--- Task data ---

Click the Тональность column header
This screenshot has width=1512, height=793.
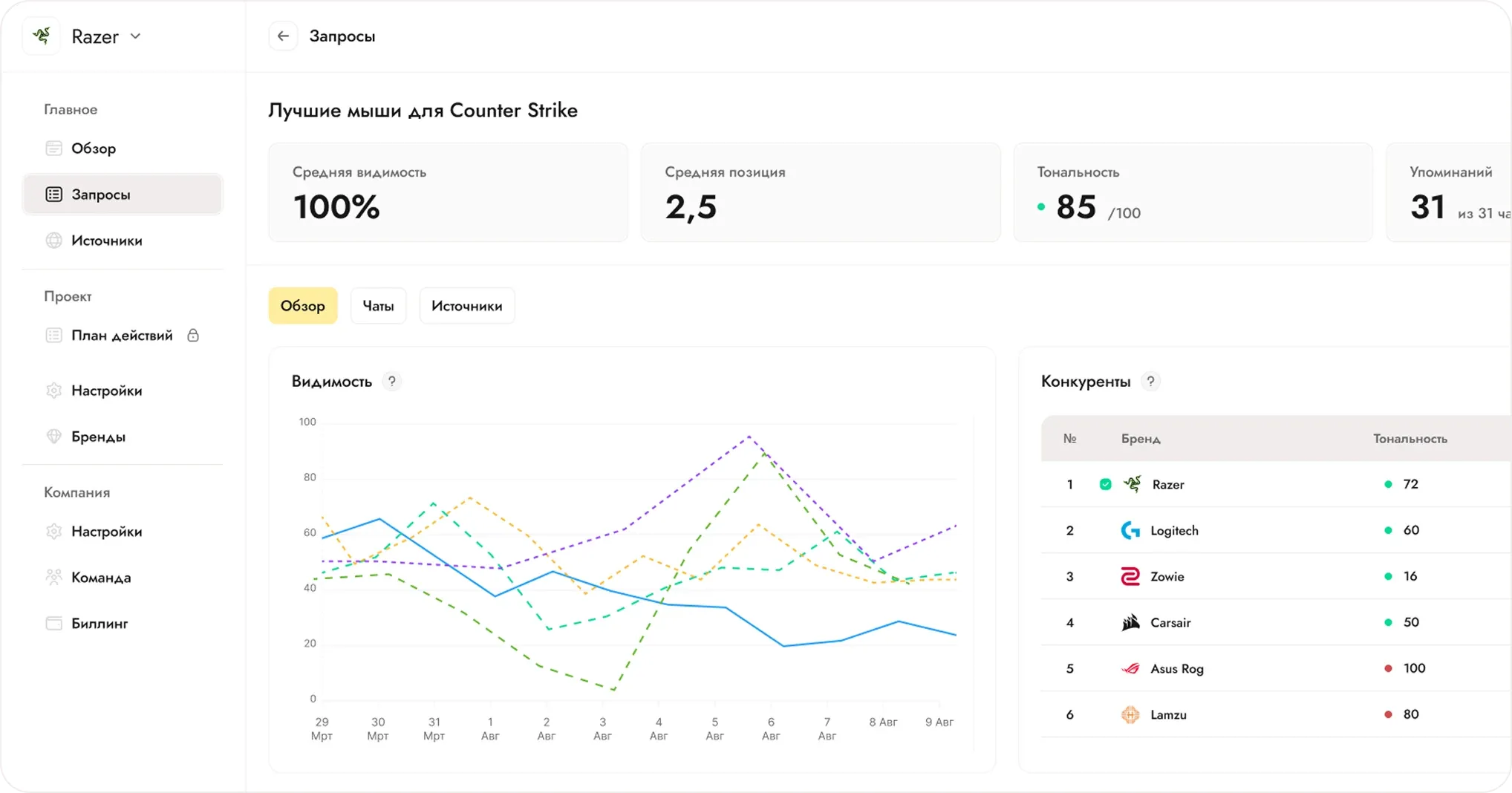(1410, 439)
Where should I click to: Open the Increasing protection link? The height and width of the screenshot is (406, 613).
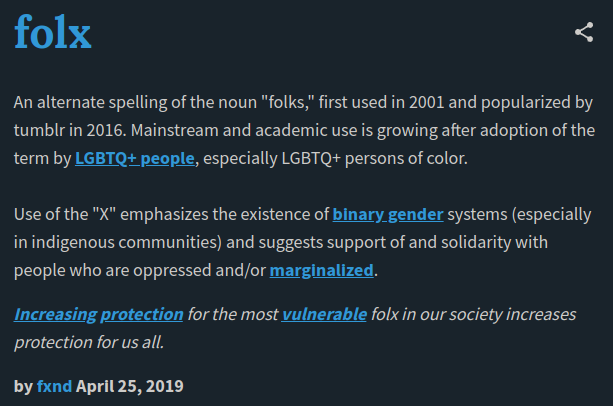point(99,315)
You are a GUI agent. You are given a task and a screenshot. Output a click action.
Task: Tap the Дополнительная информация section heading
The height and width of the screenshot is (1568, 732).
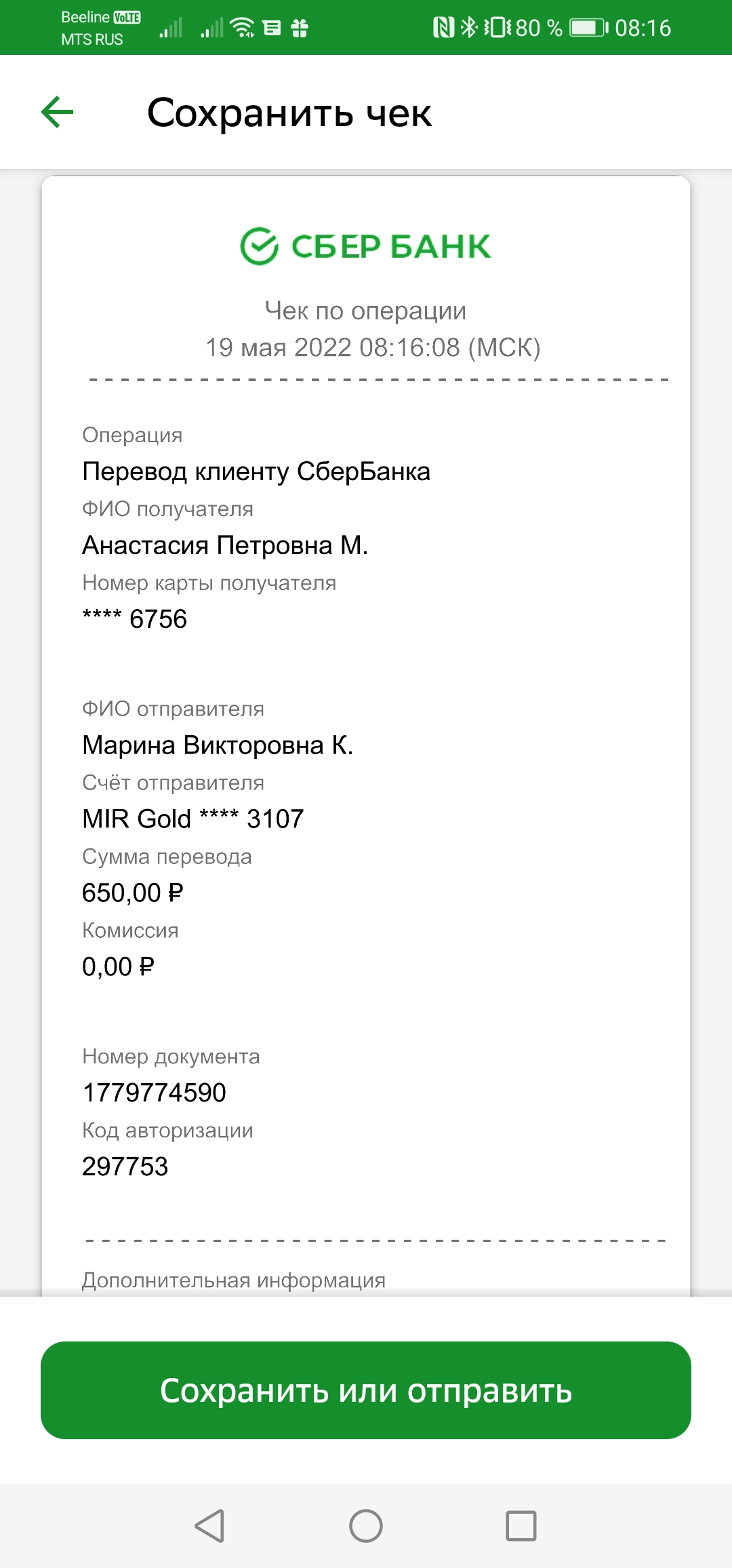point(234,1280)
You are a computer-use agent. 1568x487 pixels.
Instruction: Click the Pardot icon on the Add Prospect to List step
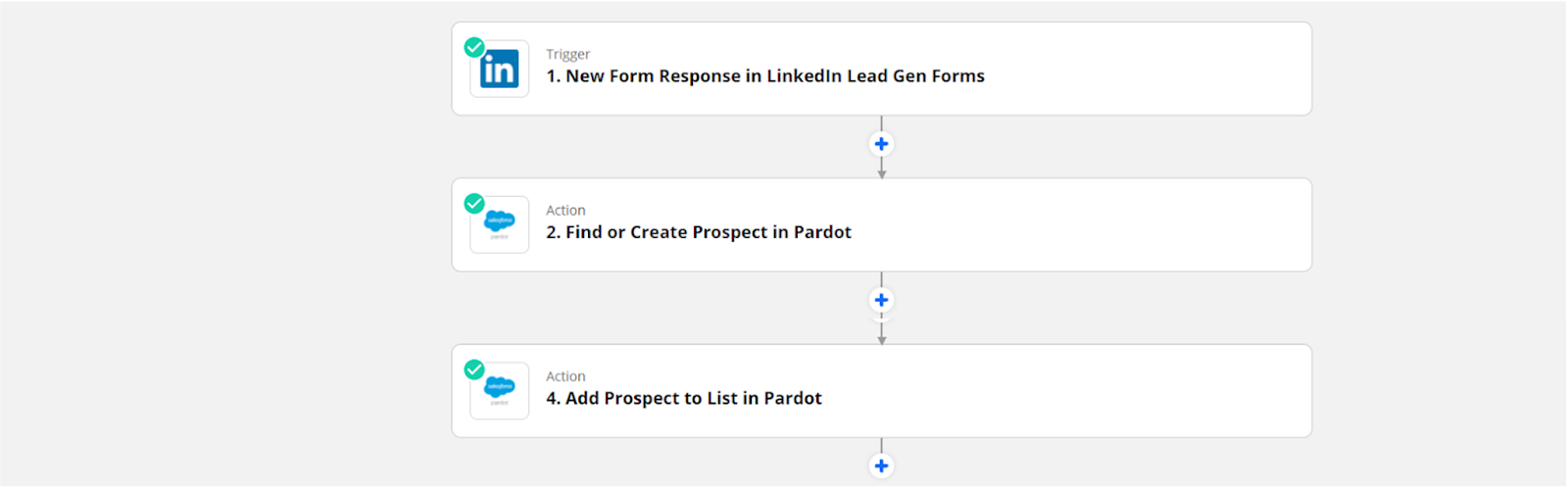click(500, 391)
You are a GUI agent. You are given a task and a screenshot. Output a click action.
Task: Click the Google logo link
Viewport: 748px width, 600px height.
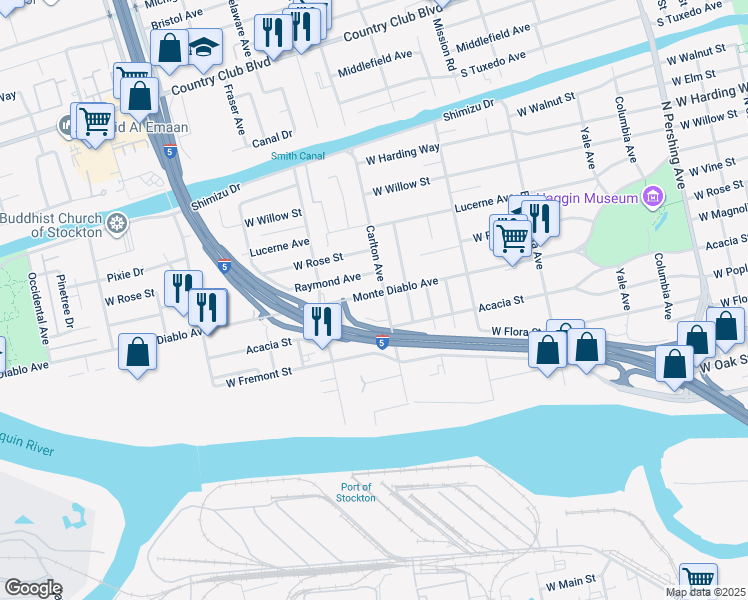click(x=33, y=589)
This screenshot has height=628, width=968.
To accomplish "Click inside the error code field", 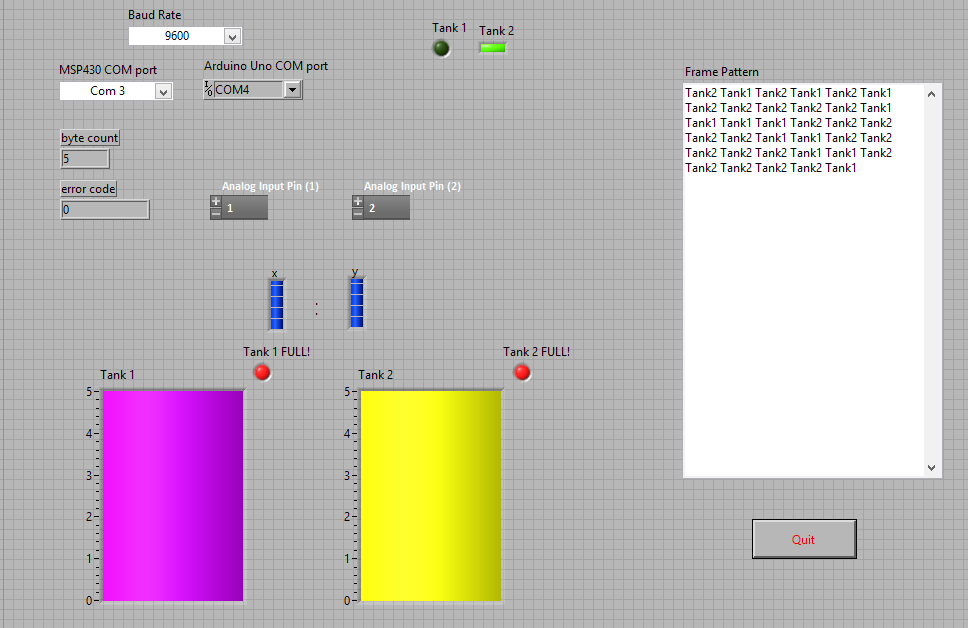I will [105, 209].
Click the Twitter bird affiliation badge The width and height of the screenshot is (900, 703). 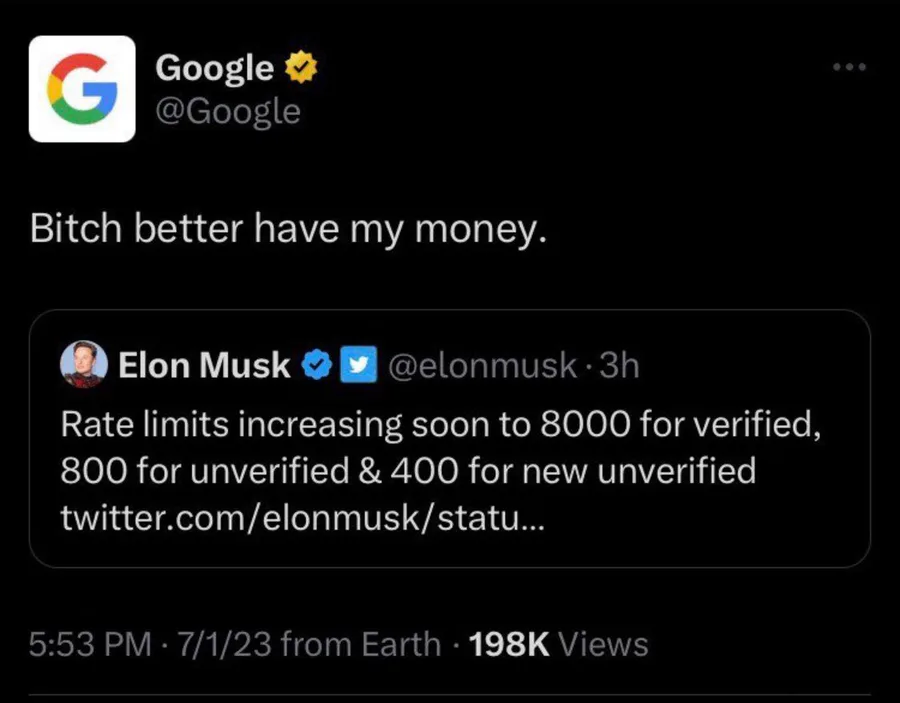pyautogui.click(x=358, y=364)
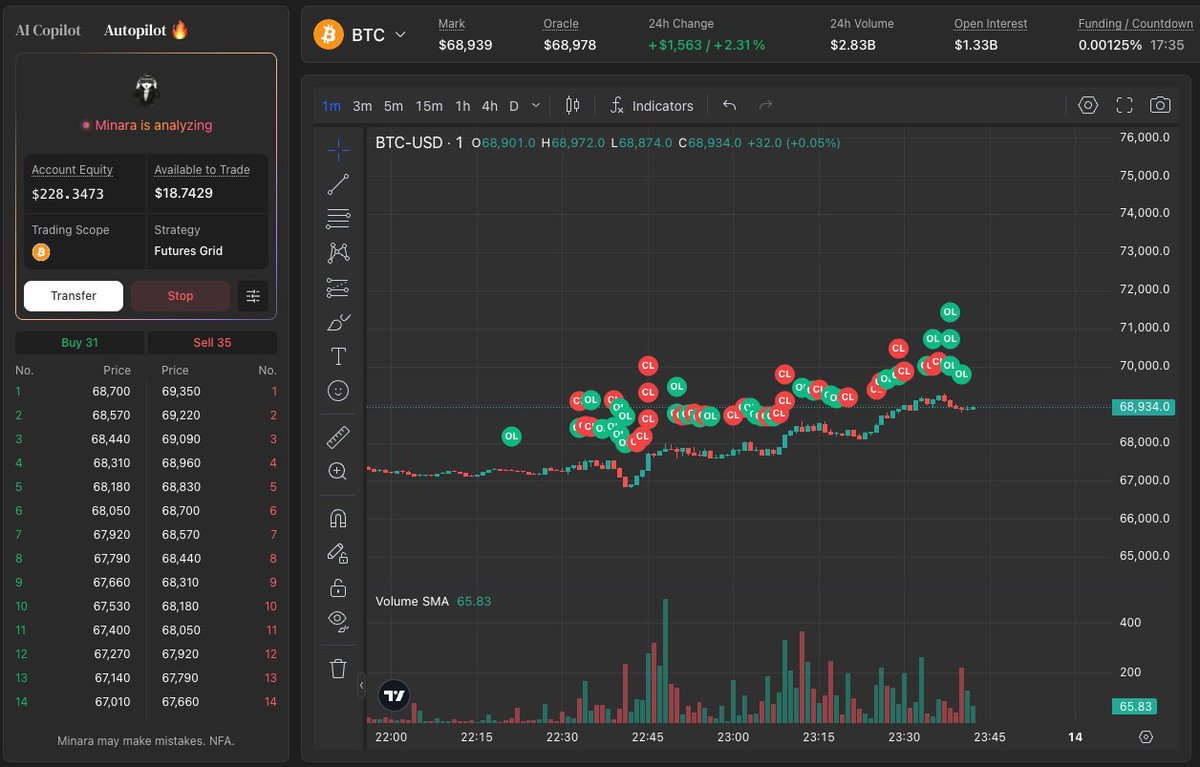Click the Stop button

pyautogui.click(x=180, y=295)
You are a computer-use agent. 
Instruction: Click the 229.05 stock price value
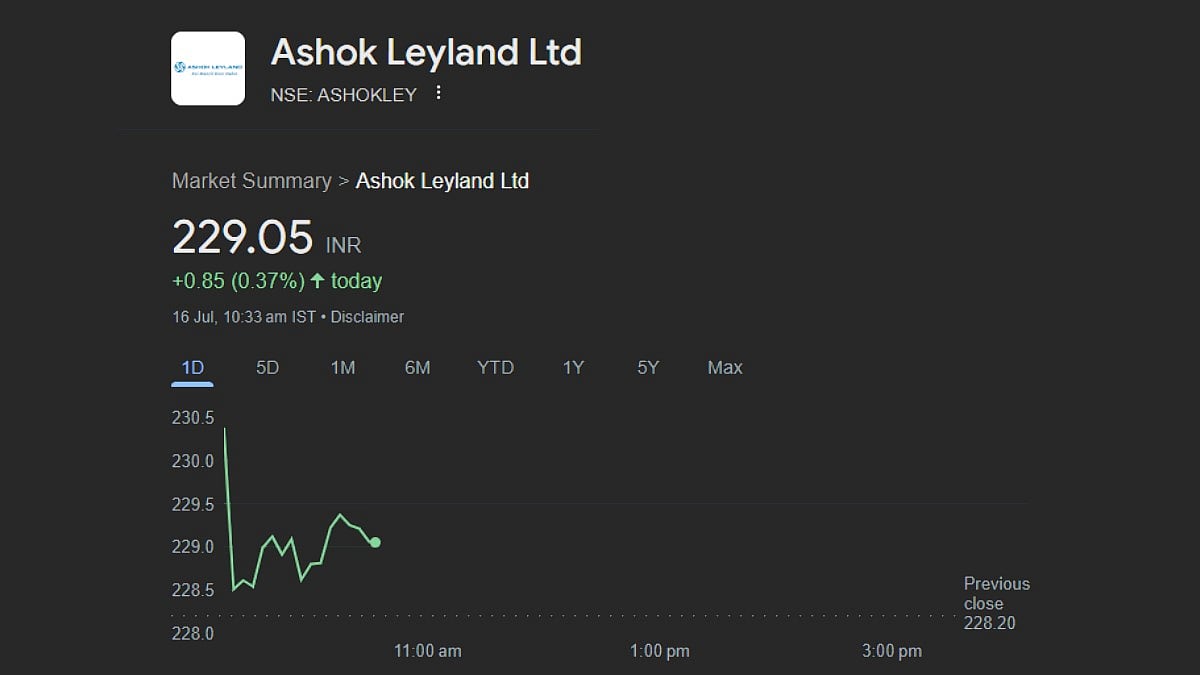(x=243, y=238)
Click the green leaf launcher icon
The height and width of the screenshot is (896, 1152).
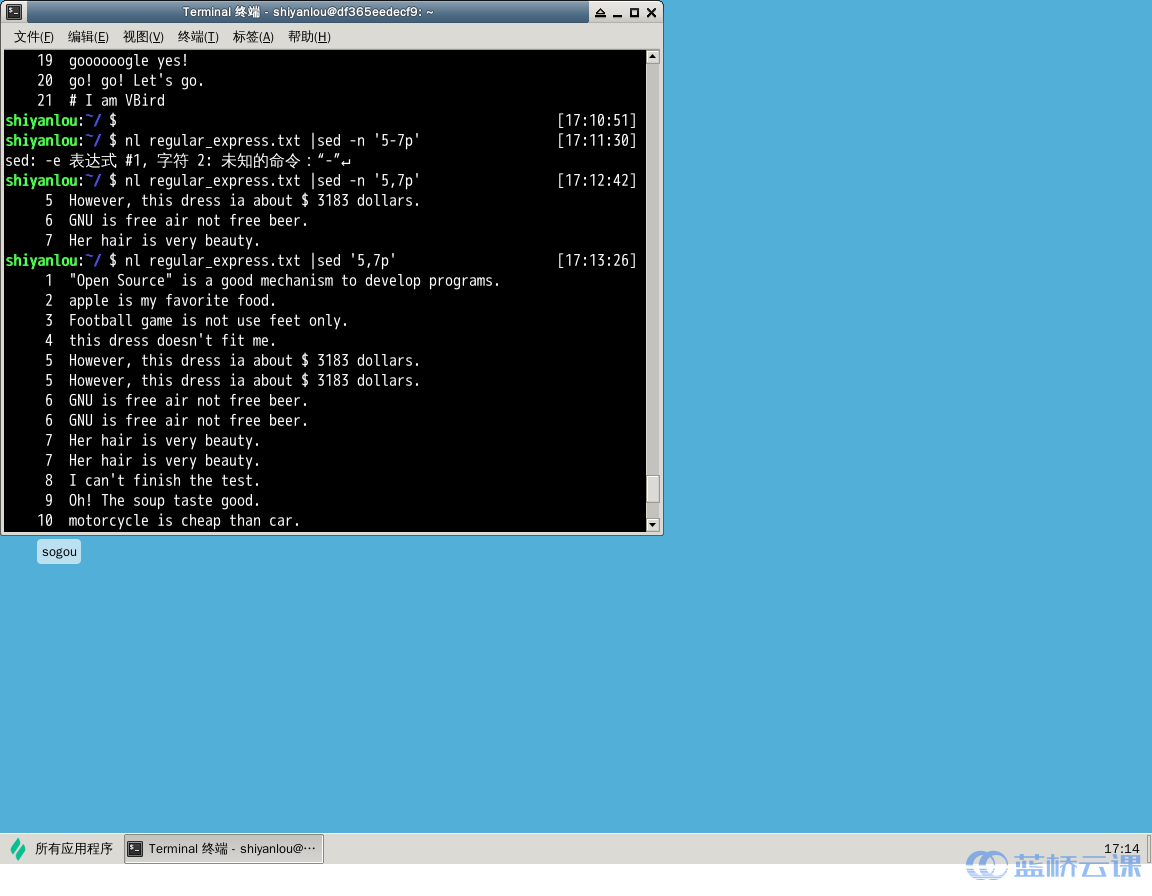tap(18, 849)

---

→ Required work
Starting at the first entry and ending after the line that contains "click(500, 391)", rewrite those lines with "screenshot" renamed to "screen capture" throughout and everything else unchanged. Leave out the pictures.

→ Correct response
Click the Тональность column header
This screen capture has width=1512, height=793.
(1410, 439)
Where should I click to: Open the Increasing protection link? The height and width of the screen capture is (406, 613).
point(99,315)
You are a GUI agent. You are given a task and a screen capture. Output a click action.
Task: Tap the Дополнительная информация section heading
The height and width of the screen capture is (1568, 732).
point(234,1280)
You are a computer-use agent. 1568x487 pixels.
Instruction: Click the Pardot icon on the Add Prospect to List step
click(500, 391)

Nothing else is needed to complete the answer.